# WHAT TO DO
Copy every line of the items below word for word, leaving the pictures out.

--- Start INPUT RECORDS ---

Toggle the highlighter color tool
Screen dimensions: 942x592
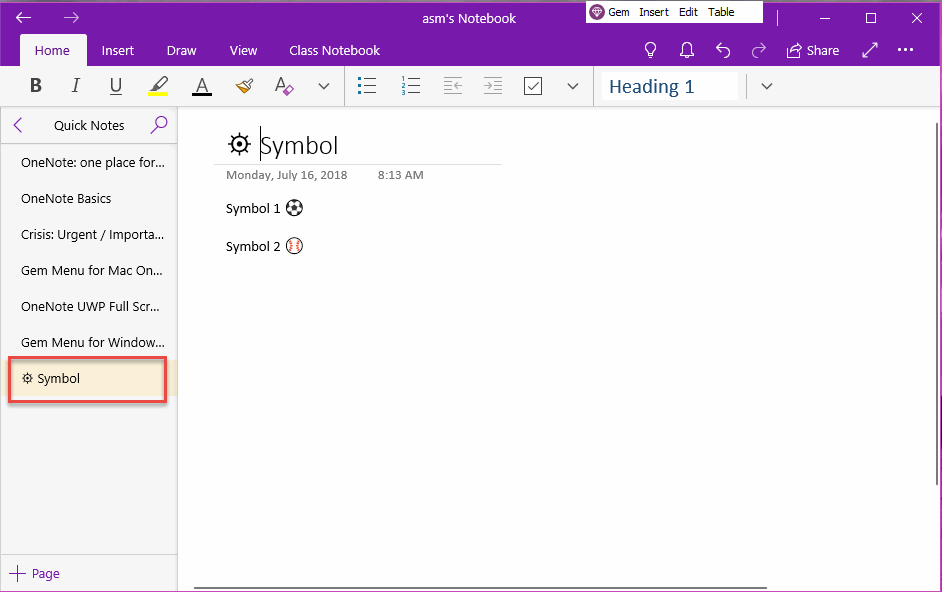(157, 86)
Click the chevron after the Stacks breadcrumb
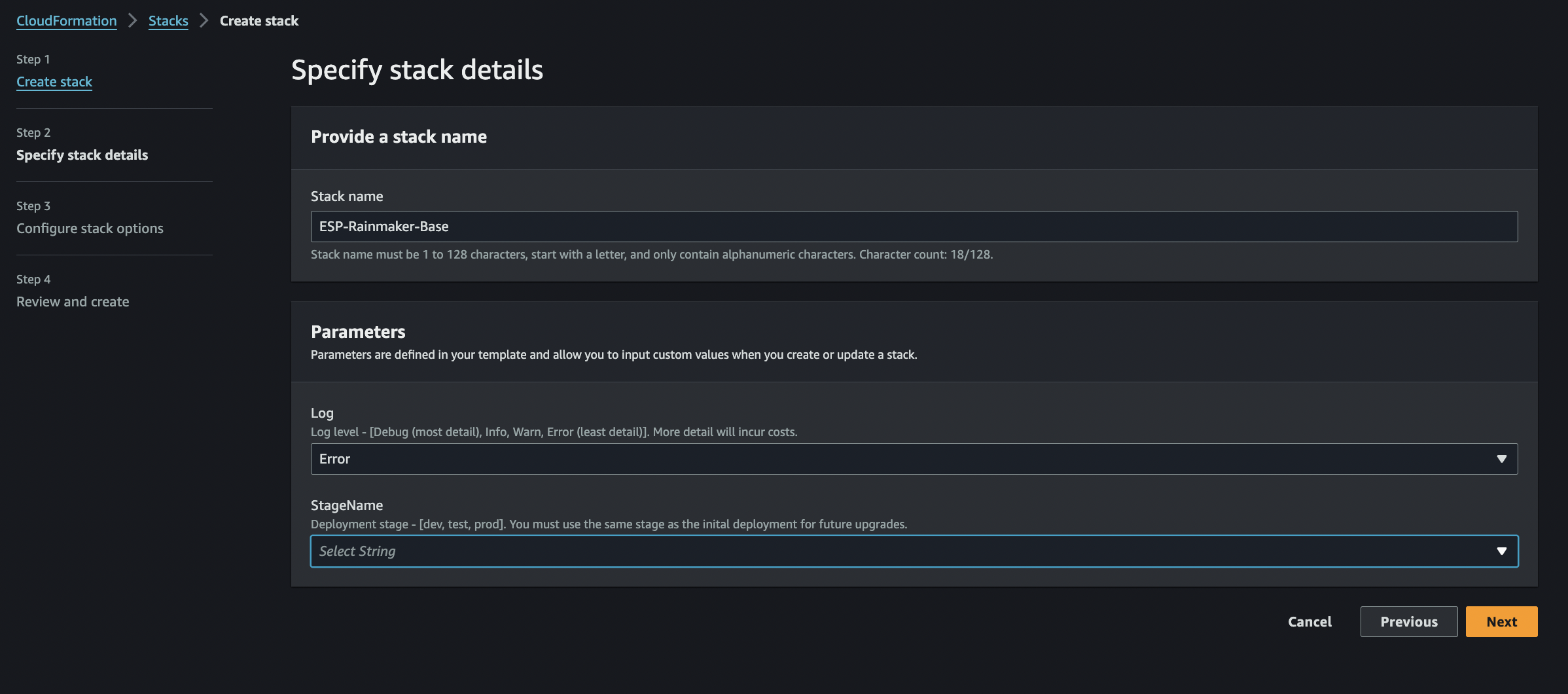The height and width of the screenshot is (694, 1568). pos(204,21)
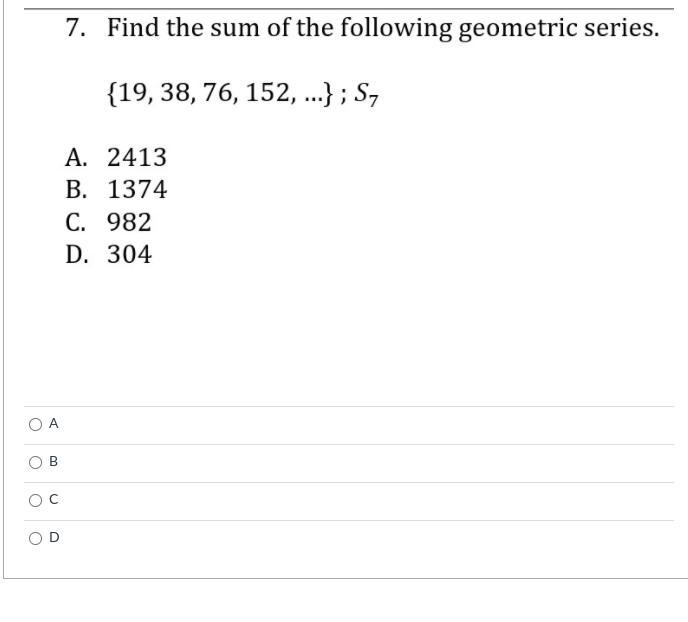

--- End INPUT RECORDS ---

# CORRECT RESPONSE
Toggle the highlighter color tool
Screen dimensions: 942x592
(157, 86)
Click the chevron after the Stacks breadcrumb
The height and width of the screenshot is (694, 1568). pos(204,21)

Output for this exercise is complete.